● REQUISITOS
Reescribe todas las filas siguientes cambiando "GUI agent" por "desktop agent" y deja lo demás sin tocar.

(Un bloque de datos)
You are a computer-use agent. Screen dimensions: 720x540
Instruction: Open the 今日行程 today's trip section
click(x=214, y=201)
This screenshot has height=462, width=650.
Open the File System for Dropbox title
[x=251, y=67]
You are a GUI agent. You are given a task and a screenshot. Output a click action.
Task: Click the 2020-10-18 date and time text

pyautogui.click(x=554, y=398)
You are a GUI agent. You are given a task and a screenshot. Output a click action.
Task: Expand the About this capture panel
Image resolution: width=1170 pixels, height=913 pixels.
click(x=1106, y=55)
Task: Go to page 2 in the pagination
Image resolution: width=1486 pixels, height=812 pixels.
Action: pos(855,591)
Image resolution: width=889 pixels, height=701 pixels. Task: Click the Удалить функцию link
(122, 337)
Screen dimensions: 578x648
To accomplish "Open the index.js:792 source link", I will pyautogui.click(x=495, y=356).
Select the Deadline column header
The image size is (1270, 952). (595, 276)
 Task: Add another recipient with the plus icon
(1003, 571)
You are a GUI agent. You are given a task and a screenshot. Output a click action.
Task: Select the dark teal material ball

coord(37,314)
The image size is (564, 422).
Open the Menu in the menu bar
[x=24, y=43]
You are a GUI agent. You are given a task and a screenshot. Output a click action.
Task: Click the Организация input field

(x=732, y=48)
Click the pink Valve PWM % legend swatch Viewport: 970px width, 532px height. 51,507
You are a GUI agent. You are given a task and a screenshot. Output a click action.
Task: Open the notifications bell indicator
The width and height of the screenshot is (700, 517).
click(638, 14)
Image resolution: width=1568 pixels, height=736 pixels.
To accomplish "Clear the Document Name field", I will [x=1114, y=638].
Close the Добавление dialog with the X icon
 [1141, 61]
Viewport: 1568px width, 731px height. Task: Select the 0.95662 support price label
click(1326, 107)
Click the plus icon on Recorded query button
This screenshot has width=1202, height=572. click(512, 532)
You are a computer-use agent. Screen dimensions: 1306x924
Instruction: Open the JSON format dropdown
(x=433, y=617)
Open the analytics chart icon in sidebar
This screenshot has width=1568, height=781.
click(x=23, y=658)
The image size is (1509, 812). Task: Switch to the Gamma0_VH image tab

● RESULTADO FINAL
You are a computer-use agent. Screen dimensions: 720x540
Instruction: Open the 今日行程 today's trip section
click(x=214, y=201)
This screenshot has height=462, width=650.
Open the File System for Dropbox title
[x=251, y=67]
You are a desktop agent. You are given a task and a screenshot. Output a click action.
Task: Click the 2020-10-18 date and time text

pyautogui.click(x=554, y=398)
You are a desktop agent. You are given a task and a screenshot. Output a click action.
Task: Expand the About this capture panel
Image resolution: width=1170 pixels, height=913 pixels.
click(x=1106, y=55)
Task: Go to page 2 in the pagination
Image resolution: width=1486 pixels, height=812 pixels.
Action: pos(855,591)
Image resolution: width=889 pixels, height=701 pixels. Task: Click the Удалить функцию link
(122, 337)
Screen dimensions: 578x648
To accomplish "Open the index.js:792 source link", I will pyautogui.click(x=495, y=356).
Select the Deadline column header
The image size is (1270, 952). (595, 276)
 Task: Add another recipient with the plus icon
(1003, 571)
You are a desktop agent. You are given a task and a screenshot. Output a click action.
Task: Select the dark teal material ball

coord(37,314)
The image size is (564, 422).
Open the Menu in the menu bar
[x=24, y=43]
You are a desktop agent. You are given a task and a screenshot. Output a click action.
Task: Click the Организация input field

(x=732, y=48)
Click the pink Valve PWM % legend swatch Viewport: 970px width, 532px height. 51,507
You are a desktop agent. You are given a task and a screenshot. Output a click action.
Task: Open the notifications bell indicator
The width and height of the screenshot is (700, 517).
click(638, 14)
Image resolution: width=1568 pixels, height=736 pixels.
To accomplish "Clear the Document Name field", I will [x=1114, y=638].
Close the Добавление dialog with the X icon
 [1141, 61]
Viewport: 1568px width, 731px height. Task: Select the 0.95662 support price label
click(1326, 107)
Click the plus icon on Recorded query button
This screenshot has width=1202, height=572. click(512, 532)
You are a computer-use agent. Screen dimensions: 1306x924
Instruction: Open the JSON format dropdown
(x=433, y=617)
Open the analytics chart icon in sidebar
This screenshot has width=1568, height=781.
click(x=23, y=658)
The image size is (1509, 812). Task: Switch to the Gamma0_VH image tab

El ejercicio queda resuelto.